Review the strategies discussed in the U.S. News and World Report article.
a. Using the 4% withdrawal rate from the article and an assumed 2.5% inflation level, use the results from part 1 to complete the Target Withdrawal Rate worksheet to determine how much you will be able to distribute each year during retirement by following the principles in the article.
b.Then, use the results from your calculation in question 1 in the BlackRock LifePath Spending Tool to determine the range of acceptable annual withdrawals that you could take in retirement using this tool. Post a screenshot of your results to the Excel solution file where indicated.

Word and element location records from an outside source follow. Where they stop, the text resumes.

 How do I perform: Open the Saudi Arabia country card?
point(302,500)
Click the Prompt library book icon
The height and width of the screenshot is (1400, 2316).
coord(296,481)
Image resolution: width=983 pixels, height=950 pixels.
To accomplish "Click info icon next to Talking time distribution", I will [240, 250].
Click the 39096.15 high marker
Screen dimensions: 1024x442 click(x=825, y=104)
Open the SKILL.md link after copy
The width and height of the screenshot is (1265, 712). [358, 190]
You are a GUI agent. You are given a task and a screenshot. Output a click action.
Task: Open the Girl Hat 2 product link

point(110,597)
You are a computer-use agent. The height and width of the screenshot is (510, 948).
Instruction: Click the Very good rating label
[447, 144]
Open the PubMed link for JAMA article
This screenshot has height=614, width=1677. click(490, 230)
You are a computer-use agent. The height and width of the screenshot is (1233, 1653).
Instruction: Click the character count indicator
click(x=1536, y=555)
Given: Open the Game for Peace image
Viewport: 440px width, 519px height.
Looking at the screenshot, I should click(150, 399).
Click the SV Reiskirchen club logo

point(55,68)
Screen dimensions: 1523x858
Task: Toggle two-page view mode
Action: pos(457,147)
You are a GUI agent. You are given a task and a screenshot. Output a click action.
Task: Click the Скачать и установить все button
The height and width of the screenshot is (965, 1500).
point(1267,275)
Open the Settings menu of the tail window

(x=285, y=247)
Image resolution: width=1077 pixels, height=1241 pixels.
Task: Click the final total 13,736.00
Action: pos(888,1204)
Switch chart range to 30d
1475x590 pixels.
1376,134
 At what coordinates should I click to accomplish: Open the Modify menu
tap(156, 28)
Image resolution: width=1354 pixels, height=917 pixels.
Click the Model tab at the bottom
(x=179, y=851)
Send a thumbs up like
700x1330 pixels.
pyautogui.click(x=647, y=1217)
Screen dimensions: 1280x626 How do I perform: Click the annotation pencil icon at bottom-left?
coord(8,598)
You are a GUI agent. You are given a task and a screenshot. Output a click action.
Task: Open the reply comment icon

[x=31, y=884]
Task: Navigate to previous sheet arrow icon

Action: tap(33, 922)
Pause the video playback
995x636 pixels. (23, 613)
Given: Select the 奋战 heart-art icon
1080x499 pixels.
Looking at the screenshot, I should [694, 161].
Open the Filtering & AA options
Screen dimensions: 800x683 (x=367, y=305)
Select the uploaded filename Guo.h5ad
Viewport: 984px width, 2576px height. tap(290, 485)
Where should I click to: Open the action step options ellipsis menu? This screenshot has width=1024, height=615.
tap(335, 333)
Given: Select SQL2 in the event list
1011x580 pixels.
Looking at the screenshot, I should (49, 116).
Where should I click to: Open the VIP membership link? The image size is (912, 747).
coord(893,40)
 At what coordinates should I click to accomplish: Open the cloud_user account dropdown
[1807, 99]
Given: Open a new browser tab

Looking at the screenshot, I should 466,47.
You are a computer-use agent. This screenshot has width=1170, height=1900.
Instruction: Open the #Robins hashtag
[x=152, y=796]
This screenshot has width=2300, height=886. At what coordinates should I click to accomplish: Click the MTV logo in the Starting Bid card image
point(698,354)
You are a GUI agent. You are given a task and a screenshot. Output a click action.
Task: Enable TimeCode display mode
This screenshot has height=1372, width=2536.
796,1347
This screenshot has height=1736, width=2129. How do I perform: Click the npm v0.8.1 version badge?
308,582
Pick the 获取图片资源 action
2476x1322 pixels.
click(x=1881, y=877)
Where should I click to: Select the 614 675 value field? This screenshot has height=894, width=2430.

c.Why does this answer differ from the answer you arrived at in question 2? Which solution is more useful as you consider living in retirement? Why(hint: consider the impact of inflation during your 30-year retirement)?
Using the concepts in the Vanguard Advisors Alpha article, explain whether you would use an advisor to assist you as you save for retirement. Would an advisor be of value? Why or why not?
Part Two:
Create a monthly budget based on your projected cost of living and $110,000 salary from age 30-65(if you prefer not to share real numbers, feel free to adjust your numbers, but keep them realistic).
Using the expenses determined in the above monthly budget, calculate the amount you would be able to save each year and use that amount to answer question #1-2from Part One(i.e.substitute the calculated amount from your budget for the 15% savings amount in Question #1 of Part One)
Part Three:
Assuming you have a retirement savings goal of $3 million at age 65, how much would you need to save monthly to meet that goal if you can earn a 7% annual return on your investments(assume you have nothing saved today and 35 years until retirement)? Solve the problems in the provided Excel template, showing your work and making sure you completely answer Question #4 in the textbox provided.